After construing “greater than 4 fold increase in fluorescence emission” in accordance with its plain and ordinary meaning and “in the absence of the polymer” broadly to encompass “without polymer present” and “lack of energy transfer (via FRET),” id. at 15–18, the Board turned to the priority issue. UC first claimed that Thermo raised impermissible grounds under § 311 (which allows challenges under only § 102 and § 103) because the anticipation claim was a disguised attack on written description under § 112. Id. at 21. But the Board explained that it may assess written description issues bearing on priority claims and the applicability of prior art for allowable challenges under § 311. Id. at 22–23.

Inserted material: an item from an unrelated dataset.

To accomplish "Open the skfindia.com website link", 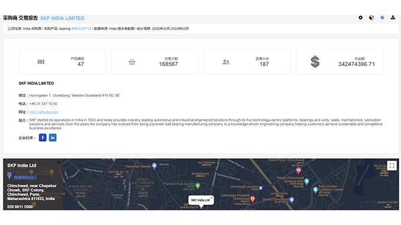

The Board then determined the claims were entitled to a priority date prior to Bazan’s publication date because Thermo had failed to establish that the provisional application and first non-provisional application lacked adequate written support for the claims. Id. at 33. Thermo had argued the “greater than 4 fold increase in fluorescence emission” limitation represented a broad genus of emission increases, but the provisional and first non-provisional application provided only one species within that genus. Id. at 28. The Board disagreed, finding instead that four covered species were disclosed. Id. at 29. Thermo had asserted three examples were outside the claims, including one with two signaling chromophores, id. at 29–30, but according to the Board, the claims were broad enough to cover systems with multiple signaling chromophores. Id. at 30. Thermo neglected to address a second covered example, id. at 31, and discounted a third because there was no mention of an “absence of the polymer,” a required limitation in the claims, id. at 32. But the Board reasoned that this example involved no polymer because it used the same term as the preceding example, “direct C* excitation,” which referred to excitation in the absence of a polymer. Id. Thermo thus failed to establish that the four disclosed species were inadequate support for the claims, particularly given the predictable nature of the art. Id. at 33. Bazan therefore was not § 102(b) prior art, and the challenge failed. Id.